Son başlığımız da şu: Bir üründe fiyat artışı yapılacağı zaman firmalar yüzde 10 mu yansıtmalı, onlar en az yüzde 15 veya daha fazla fiyat artışına imza atıyorlar. Ancak indirim olduğu zaman kulaklarının üzerine yatıp unutulmasını bekliyorlar. Bu yıllar yılı böyle sürüp gidiyor. Üç beş sene önce size çok makul gelen fiyatlar üç beş sene sonra azar azar afakî rakamlara ulaşıyor. Buradan basın mensuplarına, köşe yazarlarına, televizyon ve radyo programcılarına, sosyal medya fenomenlerine, haber sitelerine ve diğer ilgili herkese çağrımdır; söylediklerimi haklı buluyorsanız lütfen ısrarla dillendirin, piyasalar ancak bu şekilde düzene sokulabilir.

Fiyat belirlemeler karanlık ve gizli odalardan açık ve şeffaf alanlara ulaşmalı. Bir fiyatlandırmada rakam, devlet yetkilisi dahi olsa hiçbir zaman insanların inisiyatiflerine bırakılmamalı. Kesin bir kural veya sağlam bir formüle bağlamak en iyisi.
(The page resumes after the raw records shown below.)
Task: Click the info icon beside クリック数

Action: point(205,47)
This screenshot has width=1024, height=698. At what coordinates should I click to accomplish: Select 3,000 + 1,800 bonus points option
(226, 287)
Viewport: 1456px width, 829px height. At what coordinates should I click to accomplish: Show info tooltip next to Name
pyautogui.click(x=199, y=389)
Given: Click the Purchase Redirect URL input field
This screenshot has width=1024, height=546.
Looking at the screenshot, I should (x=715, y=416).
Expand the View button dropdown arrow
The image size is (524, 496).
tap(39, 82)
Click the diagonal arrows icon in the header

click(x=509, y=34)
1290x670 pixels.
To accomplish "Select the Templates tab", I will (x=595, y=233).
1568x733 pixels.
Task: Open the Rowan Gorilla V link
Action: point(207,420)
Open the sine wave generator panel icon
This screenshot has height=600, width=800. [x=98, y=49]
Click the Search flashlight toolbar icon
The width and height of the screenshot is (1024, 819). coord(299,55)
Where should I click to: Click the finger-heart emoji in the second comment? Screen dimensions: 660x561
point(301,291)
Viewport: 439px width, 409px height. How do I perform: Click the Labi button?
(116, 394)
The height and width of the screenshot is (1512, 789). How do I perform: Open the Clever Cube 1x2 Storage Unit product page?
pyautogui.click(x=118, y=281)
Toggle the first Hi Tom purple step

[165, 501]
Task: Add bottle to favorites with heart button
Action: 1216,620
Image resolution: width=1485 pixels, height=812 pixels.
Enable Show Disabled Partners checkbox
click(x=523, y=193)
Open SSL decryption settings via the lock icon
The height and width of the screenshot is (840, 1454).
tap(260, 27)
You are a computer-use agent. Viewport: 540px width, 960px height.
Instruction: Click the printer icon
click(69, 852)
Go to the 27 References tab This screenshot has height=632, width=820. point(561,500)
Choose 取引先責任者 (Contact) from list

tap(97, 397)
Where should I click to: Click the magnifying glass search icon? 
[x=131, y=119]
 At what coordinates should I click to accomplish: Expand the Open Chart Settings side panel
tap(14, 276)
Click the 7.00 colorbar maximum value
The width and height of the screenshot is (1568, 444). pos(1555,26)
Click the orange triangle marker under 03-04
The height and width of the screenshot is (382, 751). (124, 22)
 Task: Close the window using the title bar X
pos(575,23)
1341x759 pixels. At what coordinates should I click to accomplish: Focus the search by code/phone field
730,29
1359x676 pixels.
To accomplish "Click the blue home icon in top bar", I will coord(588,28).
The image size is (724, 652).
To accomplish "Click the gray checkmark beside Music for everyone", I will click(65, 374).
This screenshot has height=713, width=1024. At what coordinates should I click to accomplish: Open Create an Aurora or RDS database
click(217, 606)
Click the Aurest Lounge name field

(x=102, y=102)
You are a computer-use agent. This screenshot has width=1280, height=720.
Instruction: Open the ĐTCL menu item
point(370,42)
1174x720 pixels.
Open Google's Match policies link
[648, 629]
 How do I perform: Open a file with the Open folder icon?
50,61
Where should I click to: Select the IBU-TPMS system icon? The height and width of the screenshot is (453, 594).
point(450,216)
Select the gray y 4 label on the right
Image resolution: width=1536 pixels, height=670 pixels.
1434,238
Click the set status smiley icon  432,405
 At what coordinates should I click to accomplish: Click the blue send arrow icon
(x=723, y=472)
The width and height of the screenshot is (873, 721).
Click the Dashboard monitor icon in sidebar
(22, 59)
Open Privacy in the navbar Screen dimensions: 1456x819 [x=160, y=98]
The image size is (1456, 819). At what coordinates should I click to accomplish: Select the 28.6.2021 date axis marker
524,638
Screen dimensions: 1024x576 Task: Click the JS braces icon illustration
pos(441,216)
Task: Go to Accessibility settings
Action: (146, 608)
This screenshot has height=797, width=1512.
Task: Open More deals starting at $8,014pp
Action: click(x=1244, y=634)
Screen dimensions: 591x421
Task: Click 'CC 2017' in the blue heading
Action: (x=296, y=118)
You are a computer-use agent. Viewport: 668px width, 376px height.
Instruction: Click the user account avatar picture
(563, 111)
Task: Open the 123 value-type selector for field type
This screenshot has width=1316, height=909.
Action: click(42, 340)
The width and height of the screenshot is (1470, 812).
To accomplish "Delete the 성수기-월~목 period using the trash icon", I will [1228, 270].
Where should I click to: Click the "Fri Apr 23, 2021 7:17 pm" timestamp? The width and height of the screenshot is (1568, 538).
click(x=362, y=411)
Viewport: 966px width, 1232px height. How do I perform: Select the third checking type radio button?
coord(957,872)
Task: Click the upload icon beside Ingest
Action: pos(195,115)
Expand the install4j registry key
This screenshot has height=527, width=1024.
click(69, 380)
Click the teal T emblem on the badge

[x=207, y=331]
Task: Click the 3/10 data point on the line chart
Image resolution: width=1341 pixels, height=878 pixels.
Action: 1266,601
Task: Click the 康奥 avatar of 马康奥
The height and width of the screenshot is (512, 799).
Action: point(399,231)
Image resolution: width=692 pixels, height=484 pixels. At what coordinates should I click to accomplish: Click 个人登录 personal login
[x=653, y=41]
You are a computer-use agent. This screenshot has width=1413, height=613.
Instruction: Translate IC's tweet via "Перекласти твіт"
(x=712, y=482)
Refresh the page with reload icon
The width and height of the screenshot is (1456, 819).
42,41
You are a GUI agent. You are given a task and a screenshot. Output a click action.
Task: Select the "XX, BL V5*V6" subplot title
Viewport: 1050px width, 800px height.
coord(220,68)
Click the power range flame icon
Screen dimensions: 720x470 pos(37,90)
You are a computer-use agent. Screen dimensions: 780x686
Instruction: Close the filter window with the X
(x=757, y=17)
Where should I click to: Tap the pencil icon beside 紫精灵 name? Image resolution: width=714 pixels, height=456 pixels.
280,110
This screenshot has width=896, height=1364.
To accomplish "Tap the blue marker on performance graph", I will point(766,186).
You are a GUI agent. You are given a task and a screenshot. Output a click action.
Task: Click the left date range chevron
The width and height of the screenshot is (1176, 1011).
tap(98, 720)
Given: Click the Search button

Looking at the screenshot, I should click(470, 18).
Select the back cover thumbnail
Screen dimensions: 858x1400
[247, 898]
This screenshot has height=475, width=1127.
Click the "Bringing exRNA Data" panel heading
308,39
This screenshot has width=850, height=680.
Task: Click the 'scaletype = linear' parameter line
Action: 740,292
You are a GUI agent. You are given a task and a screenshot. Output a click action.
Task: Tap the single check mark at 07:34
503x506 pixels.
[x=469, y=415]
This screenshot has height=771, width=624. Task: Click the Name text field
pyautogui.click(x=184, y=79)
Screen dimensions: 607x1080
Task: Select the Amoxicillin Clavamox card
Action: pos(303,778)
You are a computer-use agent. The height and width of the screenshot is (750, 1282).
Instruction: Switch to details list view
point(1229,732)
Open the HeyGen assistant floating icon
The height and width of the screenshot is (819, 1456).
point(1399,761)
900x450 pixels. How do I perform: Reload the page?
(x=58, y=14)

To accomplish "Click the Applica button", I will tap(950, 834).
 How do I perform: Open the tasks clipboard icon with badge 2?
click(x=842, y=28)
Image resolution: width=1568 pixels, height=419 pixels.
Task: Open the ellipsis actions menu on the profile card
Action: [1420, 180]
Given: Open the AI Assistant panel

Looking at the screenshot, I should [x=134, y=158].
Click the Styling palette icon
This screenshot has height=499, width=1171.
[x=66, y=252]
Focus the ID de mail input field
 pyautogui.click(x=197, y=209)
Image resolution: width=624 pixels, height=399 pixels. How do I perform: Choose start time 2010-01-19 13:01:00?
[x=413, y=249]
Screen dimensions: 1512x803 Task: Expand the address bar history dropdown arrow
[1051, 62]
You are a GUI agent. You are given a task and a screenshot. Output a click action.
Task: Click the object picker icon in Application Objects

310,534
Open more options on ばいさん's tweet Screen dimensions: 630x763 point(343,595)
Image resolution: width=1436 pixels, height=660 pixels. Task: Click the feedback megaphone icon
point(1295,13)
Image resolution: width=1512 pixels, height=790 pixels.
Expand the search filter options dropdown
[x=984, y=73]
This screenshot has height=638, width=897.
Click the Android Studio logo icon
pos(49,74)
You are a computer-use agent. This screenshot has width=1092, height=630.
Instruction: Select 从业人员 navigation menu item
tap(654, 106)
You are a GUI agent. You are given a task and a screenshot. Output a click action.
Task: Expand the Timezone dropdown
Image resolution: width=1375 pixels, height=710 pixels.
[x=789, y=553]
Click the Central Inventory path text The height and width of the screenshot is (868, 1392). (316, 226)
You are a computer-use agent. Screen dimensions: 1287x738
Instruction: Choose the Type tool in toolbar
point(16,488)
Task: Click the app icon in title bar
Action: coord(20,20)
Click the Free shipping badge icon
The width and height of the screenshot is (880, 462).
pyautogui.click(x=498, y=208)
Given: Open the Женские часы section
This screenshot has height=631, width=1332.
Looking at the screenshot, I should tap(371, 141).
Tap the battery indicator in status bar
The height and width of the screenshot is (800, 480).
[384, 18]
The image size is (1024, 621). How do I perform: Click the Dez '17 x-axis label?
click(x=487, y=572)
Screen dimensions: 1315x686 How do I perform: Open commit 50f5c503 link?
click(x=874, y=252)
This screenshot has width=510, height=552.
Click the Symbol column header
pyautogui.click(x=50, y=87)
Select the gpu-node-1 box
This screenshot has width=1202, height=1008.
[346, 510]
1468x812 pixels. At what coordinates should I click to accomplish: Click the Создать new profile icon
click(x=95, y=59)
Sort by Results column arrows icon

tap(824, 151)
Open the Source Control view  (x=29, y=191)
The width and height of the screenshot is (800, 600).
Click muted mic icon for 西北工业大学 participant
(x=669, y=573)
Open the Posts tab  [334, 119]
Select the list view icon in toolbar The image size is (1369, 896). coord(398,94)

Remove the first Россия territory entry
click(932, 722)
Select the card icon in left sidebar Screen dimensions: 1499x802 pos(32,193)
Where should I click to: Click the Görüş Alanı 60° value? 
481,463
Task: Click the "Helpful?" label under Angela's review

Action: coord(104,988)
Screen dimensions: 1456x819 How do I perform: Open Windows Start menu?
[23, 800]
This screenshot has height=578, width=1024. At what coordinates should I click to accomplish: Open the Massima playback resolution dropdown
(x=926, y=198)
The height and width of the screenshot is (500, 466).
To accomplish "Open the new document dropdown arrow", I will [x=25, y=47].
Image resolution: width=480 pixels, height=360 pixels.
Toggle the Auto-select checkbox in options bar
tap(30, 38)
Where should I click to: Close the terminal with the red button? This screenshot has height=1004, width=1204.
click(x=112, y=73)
Bu anlattıklarımı veya bunların benzerlerini sizler de değişik zamanlarda duymuş veya yaşamışsınızdır. Düşündüğünüzde hemen birkaç örnek aklınıza geliyordur.

Şu ayeti lütfen aklınızın bir köşesinde tutun: “Fitne, adam öldürmekten daha kötüdür.” (Bakara, 196) Bu ayeti zulmün her türlüsü için uyarlamak mümkün.